Introduction NHS Blood and Transplant Tissue and Eye Services (TES) is a human multi-tissue, tissue bank supplying tissue for transplant to surgeons throughout the UK. In addition, TES provides a service to scientists, clinicians and tissue bankers by providing a range of non-clinical tissue for research, training and education purposes. A large proportion of the non-clinical tissues supplied is ocular tissue ranging from whole eyes, to corneas, conjunctiva, lens and posterior segments remaining after the cornea is excised. The TES Research Tissue Bank (RTB) is based within the TES Tissue Bank in Speke, Liverpool and is staffed by two full-time staff. Non-clinical tissue is retrieved by Tissue and Organ Donation teams across United Kingdom. The RTB works very closely with two eye banks within TES, the David Lucas Eye Bank in Liverpool and the Filton Eye Bank in Bristol. Non-clinical ocular tissues are primarily consented by TES National Referral Centre Nurses.
Methods and Results The RTB receives tissue via two pathways. The first pathway is tissue specifically consented and retrieved for non-clinical use and the second pathway is tissue that becomes available when tissue is found to be unsuitable for clinical use. The majority of the tissue that the RTB receives from the eye banks comes via the second pathway. In 2021, the RTB issued more than 1000 samples of non-clinical ocular tissue. The majority of the tissue, ~64% was issued for research purposes (including research into glaucoma, COVID-19, paediatrics and transplant research), ~31% was issued for clinical training purposes (DMEK and DSAEK preparation, especially after COVID-19 cessation of transplant operations, training for new eye bank staff) and ~5% was issued for in-house and validation purposes. One of the findings was that corneas are still suitable for training purposes up to 6-months after removal from the eye.

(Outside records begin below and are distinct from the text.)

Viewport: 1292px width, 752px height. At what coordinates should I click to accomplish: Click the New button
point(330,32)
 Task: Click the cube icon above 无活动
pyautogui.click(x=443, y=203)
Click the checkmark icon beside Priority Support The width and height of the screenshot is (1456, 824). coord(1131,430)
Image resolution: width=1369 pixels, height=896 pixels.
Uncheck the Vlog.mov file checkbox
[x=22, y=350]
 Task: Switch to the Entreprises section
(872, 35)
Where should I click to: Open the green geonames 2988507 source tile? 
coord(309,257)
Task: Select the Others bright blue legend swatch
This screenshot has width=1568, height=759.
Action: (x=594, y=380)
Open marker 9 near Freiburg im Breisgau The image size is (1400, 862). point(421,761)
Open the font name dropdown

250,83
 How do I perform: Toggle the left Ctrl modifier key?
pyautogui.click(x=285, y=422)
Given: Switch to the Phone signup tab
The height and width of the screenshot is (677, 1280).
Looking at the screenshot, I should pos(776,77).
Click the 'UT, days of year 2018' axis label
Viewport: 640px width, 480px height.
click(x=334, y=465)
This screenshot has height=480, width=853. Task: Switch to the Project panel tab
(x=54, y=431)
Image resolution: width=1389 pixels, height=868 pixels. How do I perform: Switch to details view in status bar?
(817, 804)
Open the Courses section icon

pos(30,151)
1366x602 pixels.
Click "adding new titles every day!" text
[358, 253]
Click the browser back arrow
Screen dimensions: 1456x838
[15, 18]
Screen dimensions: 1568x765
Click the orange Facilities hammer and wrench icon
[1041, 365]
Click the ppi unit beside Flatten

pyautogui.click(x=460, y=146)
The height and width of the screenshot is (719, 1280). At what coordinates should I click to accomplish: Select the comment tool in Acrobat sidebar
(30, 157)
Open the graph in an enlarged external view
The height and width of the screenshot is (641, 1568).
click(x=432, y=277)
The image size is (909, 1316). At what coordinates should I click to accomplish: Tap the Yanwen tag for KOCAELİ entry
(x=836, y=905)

In 2021, the RTB received 43 applications for ocular projects from new customers and supplied to 36 different projects, meeting 95% of all orders placed this year.
Discussion The RTB works to a partial cost-recovery system and in 2021 became self-sufficient. The supply of non-clinical tissue is crucial for advancement in patient care and has contributed to several peer-reviewed publications.